NEWS
China approves record number of bond funds
27 August 2012
Category:
News, Asia, China
China has approved a record 49 new bond funds so far this year, while regulators plan to ease rules on industry start-ups, helping to support further demand as corporate debt sales surged 52% this year, according to a report from Bloomberg on Friday (August 24).
The total number of such funds has jumped to 191 from 142 at the end of 2011 and 52 in the fourth quarter of 2008, according to data from the China Securities Regulatory Commission. Issuance from companies rose to 2.26 trillion yuan (US$356 billion) this year, data compiled by Bloomberg shows. The average return in the past year for fixed-income funds based in China was 6.1%, compared with a 20% decline for the Shanghai composite index including dividends, according to the report. “The fund management companies aren’t able to sell their equity products successfully so they have turned to bond funds,” Ivan Shi, a senior associate at Shanghai-based research firm Z-Ben Advisors was quoted as saying. “Over the past three or four years the equity market has been very bad.”

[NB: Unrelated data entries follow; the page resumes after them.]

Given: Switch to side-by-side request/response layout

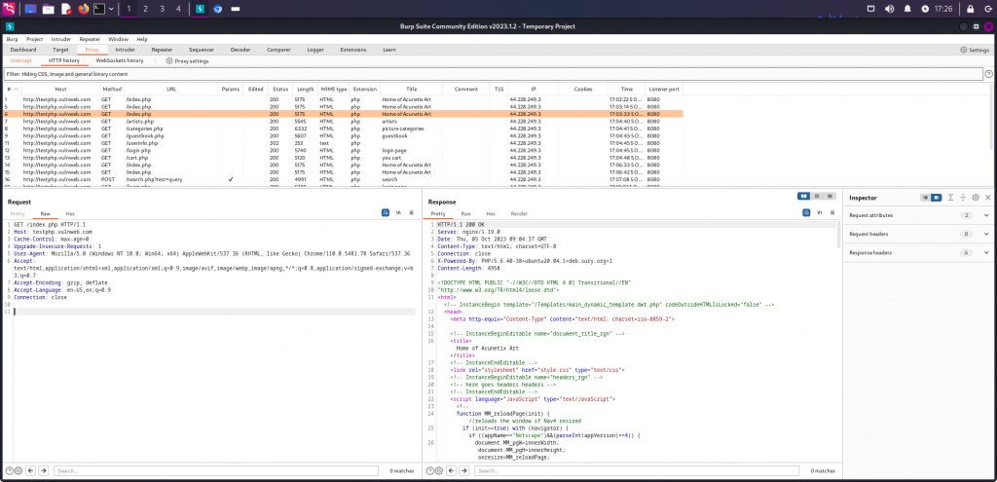Looking at the screenshot, I should [804, 196].
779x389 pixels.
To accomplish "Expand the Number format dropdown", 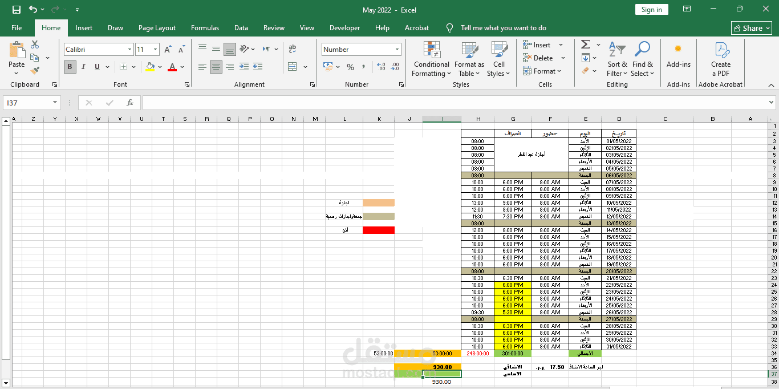I will pos(397,50).
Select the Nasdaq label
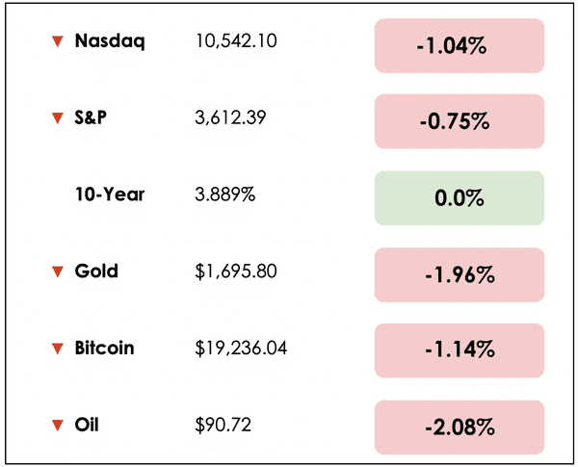The image size is (578, 467). [x=110, y=41]
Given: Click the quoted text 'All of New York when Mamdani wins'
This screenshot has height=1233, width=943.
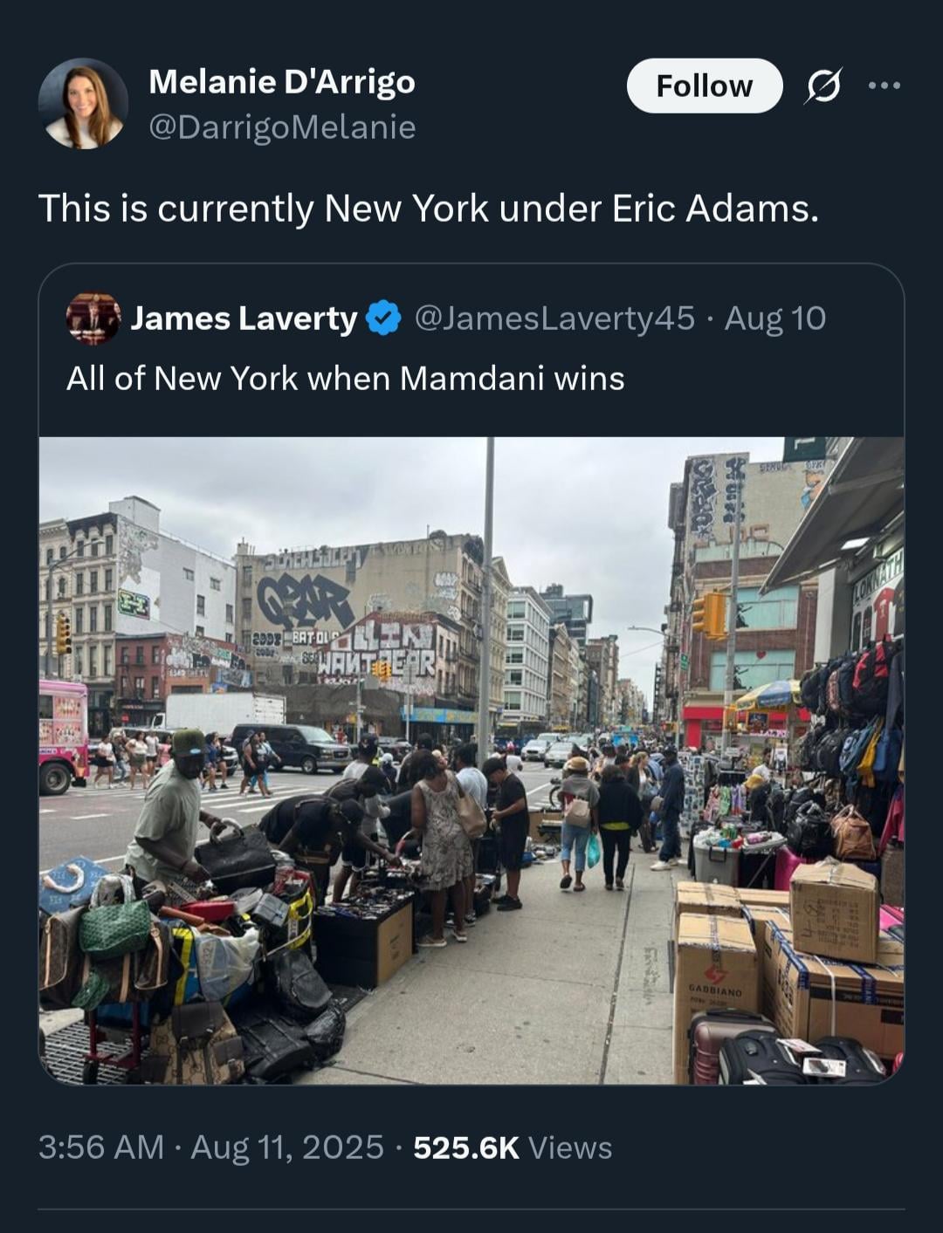Looking at the screenshot, I should click(x=346, y=379).
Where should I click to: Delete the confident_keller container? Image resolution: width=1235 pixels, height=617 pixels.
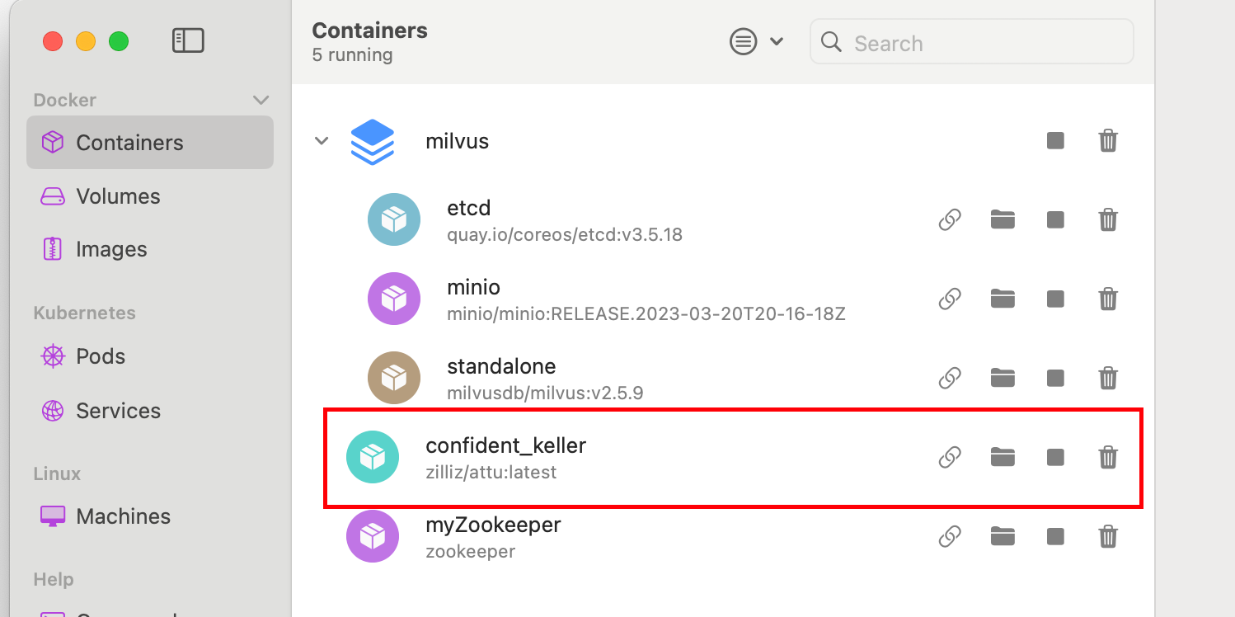click(x=1108, y=457)
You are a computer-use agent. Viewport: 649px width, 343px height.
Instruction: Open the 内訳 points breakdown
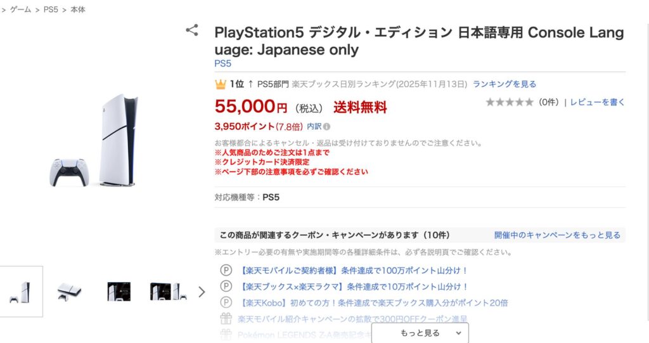point(314,127)
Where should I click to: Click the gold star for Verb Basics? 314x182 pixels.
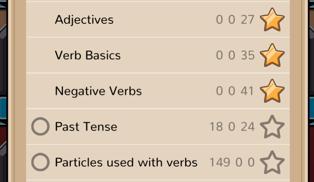coord(272,55)

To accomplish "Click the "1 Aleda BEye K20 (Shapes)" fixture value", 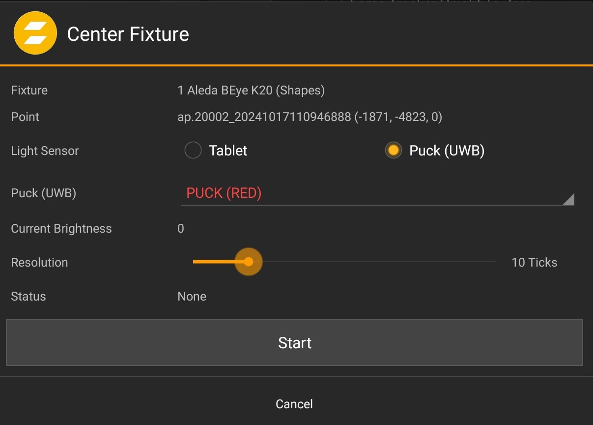I will 251,91.
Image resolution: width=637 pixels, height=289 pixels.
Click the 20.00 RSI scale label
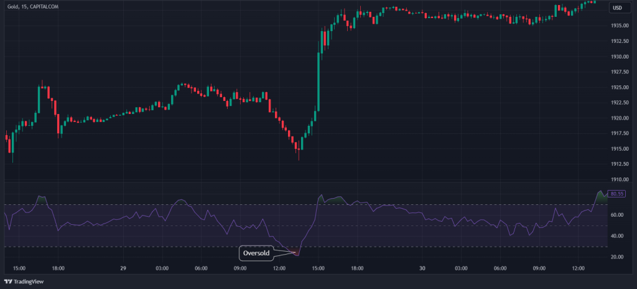coord(617,257)
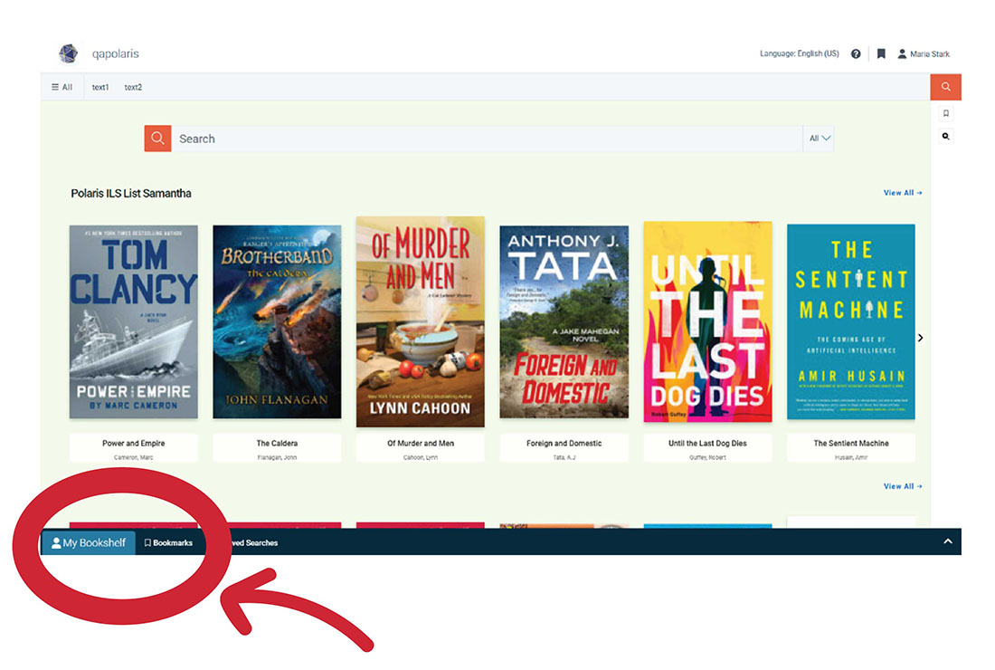Image resolution: width=995 pixels, height=670 pixels.
Task: Click View All for Polaris ILS List
Action: [x=902, y=193]
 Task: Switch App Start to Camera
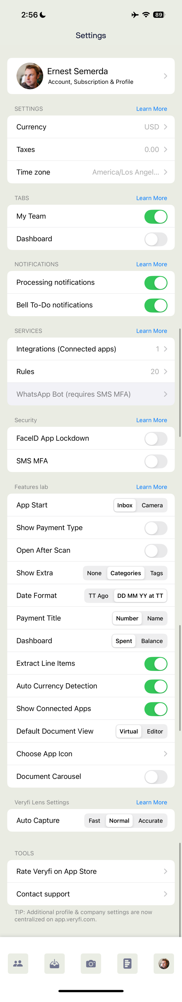click(152, 505)
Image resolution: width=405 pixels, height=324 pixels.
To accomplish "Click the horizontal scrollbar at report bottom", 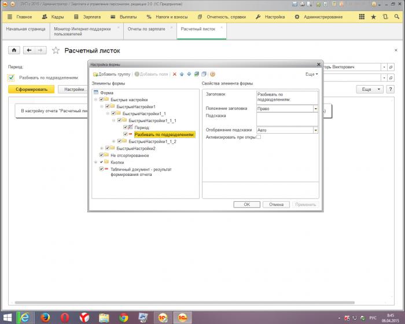I will coord(185,303).
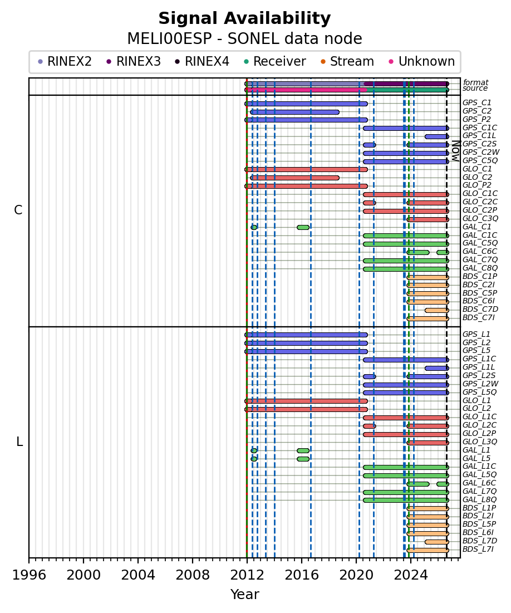
Task: Click the source row label
Action: click(475, 89)
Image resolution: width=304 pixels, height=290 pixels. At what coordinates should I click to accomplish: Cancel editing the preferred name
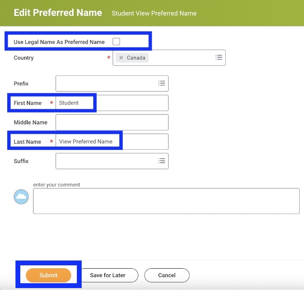tap(167, 275)

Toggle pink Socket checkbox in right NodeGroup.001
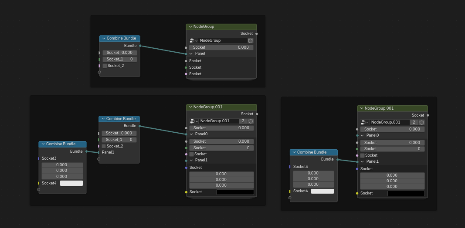click(363, 155)
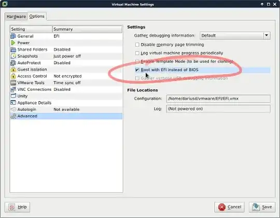Click the Summary column header
The image size is (280, 218).
click(87, 29)
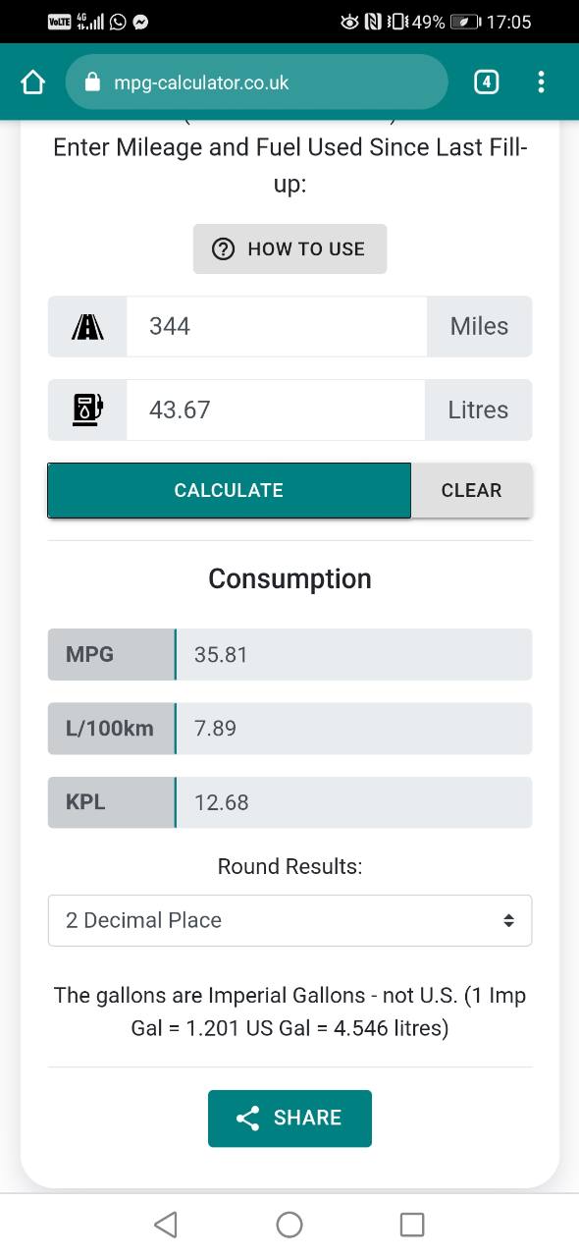Share results using the SHARE button
This screenshot has width=579, height=1257.
(290, 1118)
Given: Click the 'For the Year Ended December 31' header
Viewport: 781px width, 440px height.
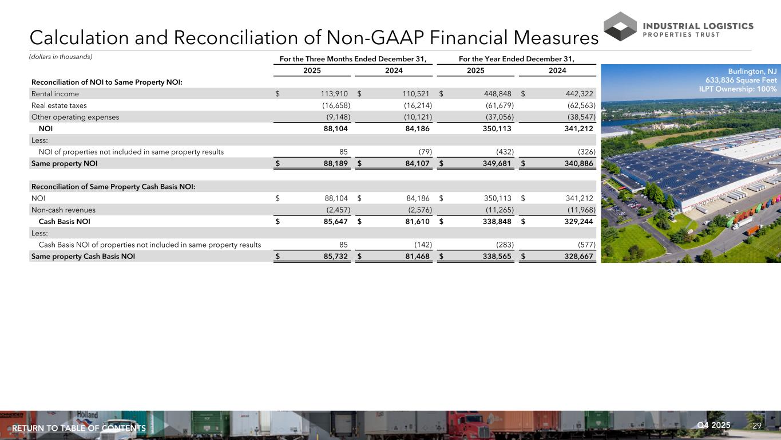Looking at the screenshot, I should (x=516, y=59).
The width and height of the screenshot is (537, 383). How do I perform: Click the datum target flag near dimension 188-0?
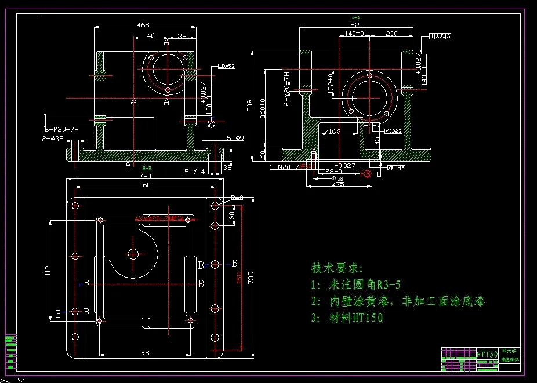367,174
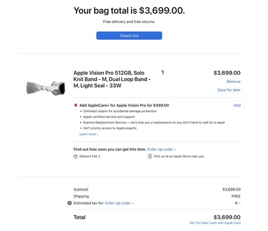Screen dimensions: 268x231
Task: Click the blue Check Out button
Action: (x=129, y=35)
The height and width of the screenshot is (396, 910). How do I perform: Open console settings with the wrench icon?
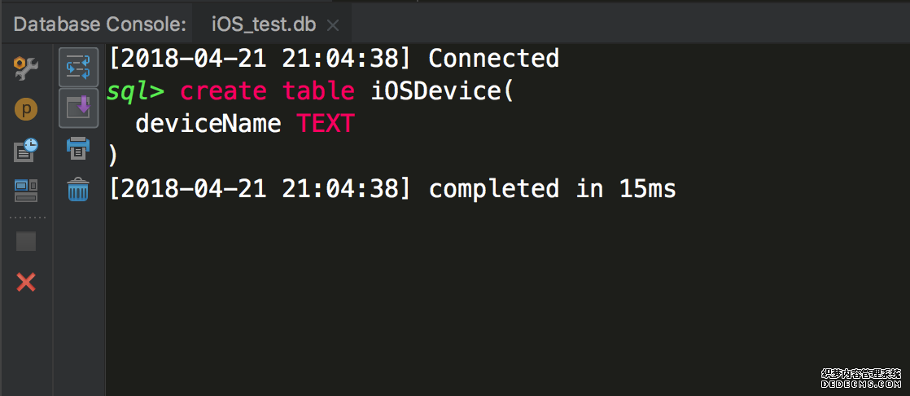coord(26,69)
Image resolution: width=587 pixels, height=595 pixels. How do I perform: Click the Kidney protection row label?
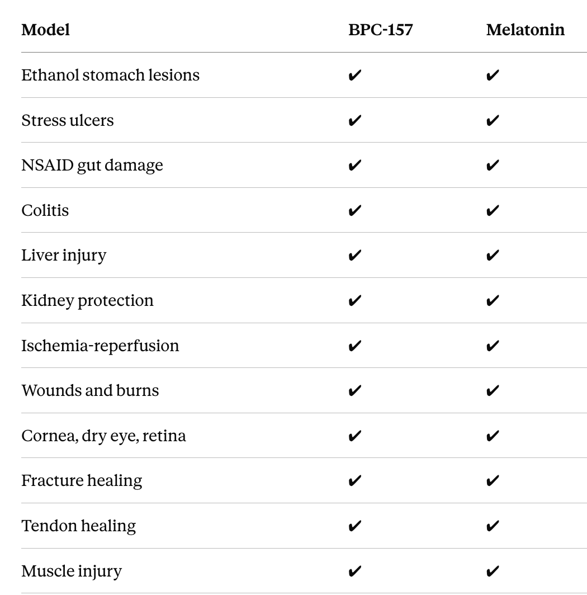pos(88,300)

Meanwhile, the regulator said on August 22 that it will propose a switch to a registration system for new fund management businesses.
The gains in China’s corporate bond markets are a response to Premier Wen’s moves to revive an economy growing at its slowest pace in three years. In June, the central bank announced its first interest-rate cut since 2008 and widened permissible lending-rate discounts to 20%. The PBOC lowered the rate again on July 6 and widened the lending discount to 30%.